Etisalat Nigeria, the country's debt-laden number four mobile operator, could soon have a new major international majority owner, according to local media reports.
The Nation reported over the weekend that Orange (NYSE: FTE) and Vodafone Group plc (NYSE: VOD) are interested in taking a controlling stake in the Nigerian operator, which is in the midst of a major restructuring process that has already seen ownership of the company change hands during the past few weeks and resulted in the resignation of chairman Hakeem Bello-Osagie.
Middle East powerhouse Etisalat Group relinquished its 70% stake in Etisalat Nigeria on June 15 following a default in loan repayments by the Nigerian operator, which owes a consortium of 13 banks US$1.2 billion. That loan was originally taken out in 2013 to fund the expansion of the operator's network and to restructure the operator's finances.
Following the default, that stake was transferred to the bank consortium, which is now working with the Nigerian Communications Commission (NCC) and the Central Bank of Nigeria on a restructuring plan designed to maintain the operator's day-to-day business and provide it with financial and management stability.

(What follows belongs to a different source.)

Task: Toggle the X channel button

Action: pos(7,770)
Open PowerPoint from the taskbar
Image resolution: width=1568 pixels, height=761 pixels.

The restructuring team will need to move fast if the operator's brand is to avoid negative impact. Etisalat Nigeria, which has about 19.6 million customers and a market share of about 13%, will come under even greater competitive threat from its larger rivals -- MTN (40% market share), Globacom (24.5%) and Airtel (22.8%) -- as it seeks to stabilize its business.
Orange is already a major force in Africa, with operations in 19 markets, but has been struggling to achieve the targets it set itself in the region. It has the experience and firepower to take on and build Nigeria's number four player but will not want to burden itself financially in doing so. (See Orange Disappointed by Africa Biz in Q1 and Orange Expands Its Brand but Faces Challenges.)
Vodafone, meanwhile, also has a major presence in Africa, mainly through its majority stake in the Vodacom Group, which has operations in South Africa, Tanzania, Democratic Republic of Congo, Mozambique and Lesotho, as well as a stake in Kenya's Safaricom. (See Vodacom to Buy Safaricom Stake in €2.36B Deal.)
In addition to Vodacom, Vodafone also has operations in Egypt and Ghana, and already offers enterprise services (broadband connectivity, cloud services, unified communications) in Nigeria. Like Orange, adding mobile operations in Nigeria would provide a growth opportunity but a cautious financial approach would be expected.
— Ray Le Maistre, , International Group Editor, Light Reading for Connecting Africa.